I grew up in Pennsylvania and Washington State. I worked for three years in book publishing before leaving to go to graduate school. I received my Ph.D. in American studies from Yale in 2007.
My first book, The Mark Inside, began while writing I was writing my dissertation on truth and deception in American autobiography, which contains a chapter on swindlers’ memoirs. I looked around for a book which would tell me which cons were being run in each different era of the economy, and what the successful swindles could tell us about the conditions for trust that were operative at that time. No such book existed. When I discovered Frank Norfleet’s too-good-to-be-true story of going undercover into the Big Con, it struck me as the perfect tale on which to hang that history. I began writing the proposal for The Mark Inside in March 2007, as the Bernie Madoff scandal unfolded. I began talking about the book to editors just as Lehman Brothers was collapsing in the summer of 2008. And I started to write the book at the exact moment that the confidence game of the subprime housing market threatened to bring down the entire financial industry. The Mark Inside was published by Knopf in March 2012.
My overriding interest is using story and creative narrative form to convey argument and analysis. I believe that first-person narration or a strong authorial voice can have a crucial function in the writing of history, but that creative nonfiction need not include memoir or self-revelation. I am always compelled when the discovery of the story is included in the frame of its telling, if it prompts insight into the ways we arrive at meaning.
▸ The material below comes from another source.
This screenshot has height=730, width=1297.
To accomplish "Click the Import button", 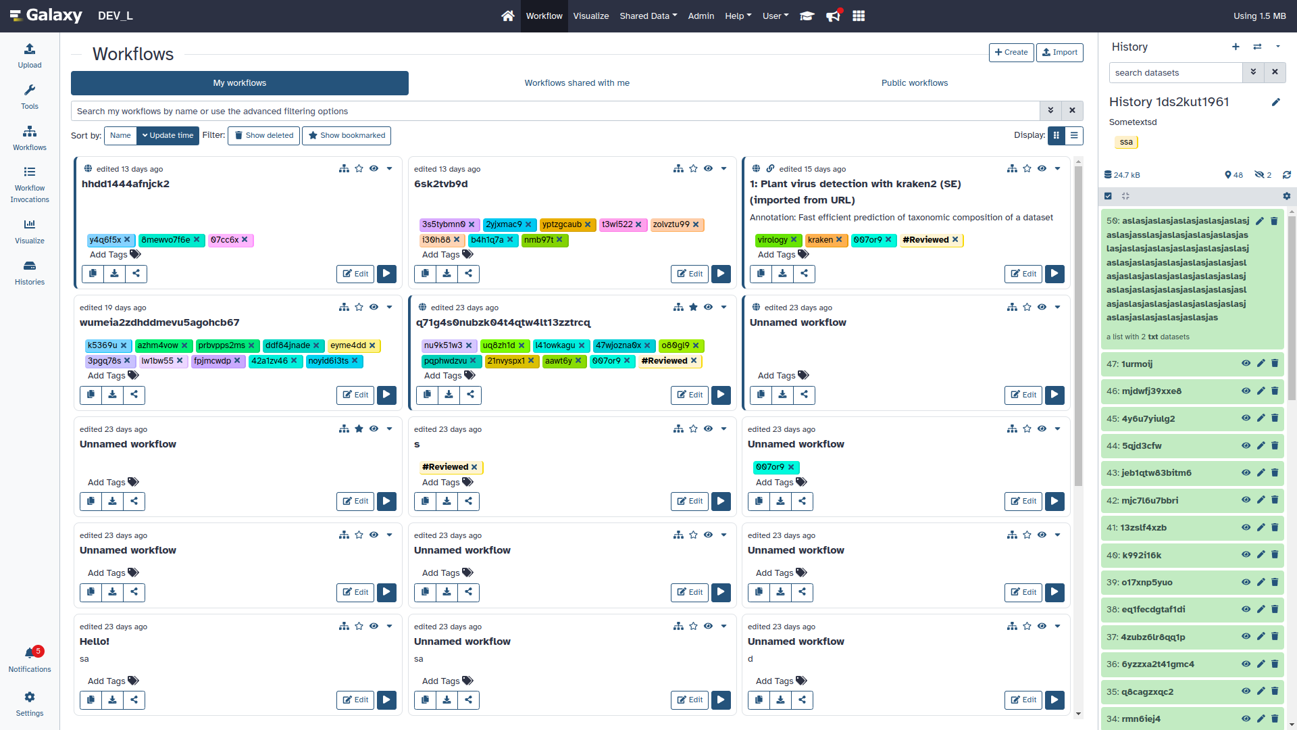I will point(1059,52).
Now, somewhat to my astonishment, I find myself writing a biography, a genre not typically associated with narrative. But the life I am researching is a life dominated by books and reading, and I feel quite at home within it. Katharine Sergeant White was the first fiction editor of the New Yorker and the invisible hand behind an important roster of writers who shaped twentieth-century American literature. This biography will read over her shoulder, to peer into the extremely intimate relationships she created to help make the writing life possible. I will argue for the importance of her forgotten work, and will make a larger argument about women readers as the drivers of literary culture as they responded to the likes of Janet Flanner, Mary McCarthy, Elizabeth Bishop, Jean Stafford, Nadine Gordimer, Marianne Moore, Elizabeth Taylor, May Sarton, Louise Bogan, Emily Hahn, Christine Weston, Maeve Brennan, and Kay Boyle. If I do my job right, you’ll come away from this book understanding a little bit more about why you like the books you do. The biography is forthcoming (not soon) from Houghton Mifflin Harcourt. Title suggestions welcome.
I live in upstate New York in a 170-year-old house. I write upstairs in a dark blue room. Downstairs, there is a giant beloved dog straight out of an E. Nesbit book, two kids, one of whom is sitting on the window seat reading her book and the other of whom is designing video games on his raspberry pi, and my husband, Jay Farmer, who has just come inside from working in his garden for a beer.